Listed entries =
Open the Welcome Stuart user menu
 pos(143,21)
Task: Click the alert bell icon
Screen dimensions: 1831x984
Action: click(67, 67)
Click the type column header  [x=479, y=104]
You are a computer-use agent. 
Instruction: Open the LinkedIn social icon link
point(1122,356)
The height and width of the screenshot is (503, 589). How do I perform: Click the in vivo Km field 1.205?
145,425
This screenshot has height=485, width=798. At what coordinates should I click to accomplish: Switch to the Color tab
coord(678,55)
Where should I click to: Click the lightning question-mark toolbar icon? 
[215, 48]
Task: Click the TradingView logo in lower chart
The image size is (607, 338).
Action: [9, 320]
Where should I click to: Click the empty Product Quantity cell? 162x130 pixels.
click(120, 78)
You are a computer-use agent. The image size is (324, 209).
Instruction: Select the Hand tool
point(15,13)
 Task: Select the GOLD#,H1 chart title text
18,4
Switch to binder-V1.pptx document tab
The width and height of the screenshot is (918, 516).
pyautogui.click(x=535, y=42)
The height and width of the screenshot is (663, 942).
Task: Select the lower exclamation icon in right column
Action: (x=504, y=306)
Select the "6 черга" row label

What you have to do = Repeat every one of the items above word for word, without changing anything.

Solution =
Open the Welcome Stuart user menu
 pos(143,21)
Task: Click the alert bell icon
Screen dimensions: 1831x984
Action: click(67, 67)
Click the type column header  [x=479, y=104]
You are a computer-use agent. 
Instruction: Open the LinkedIn social icon link
point(1122,356)
The height and width of the screenshot is (503, 589). How do I perform: Click the in vivo Km field 1.205?
145,425
This screenshot has height=485, width=798. At what coordinates should I click to accomplish: Switch to the Color tab
coord(678,55)
Where should I click to: Click the lightning question-mark toolbar icon? 
[215, 48]
Task: Click the TradingView logo in lower chart
The image size is (607, 338).
Action: [9, 320]
Where should I click to: Click the empty Product Quantity cell? 162x130 pixels.
click(120, 78)
You are a computer-use agent. The image size is (324, 209).
Instruction: Select the Hand tool
point(15,13)
 Task: Select the GOLD#,H1 chart title text
18,4
Switch to binder-V1.pptx document tab
The width and height of the screenshot is (918, 516).
pyautogui.click(x=535, y=42)
The height and width of the screenshot is (663, 942).
Task: Select the lower exclamation icon in right column
Action: (x=504, y=306)
Select the "6 черга" row label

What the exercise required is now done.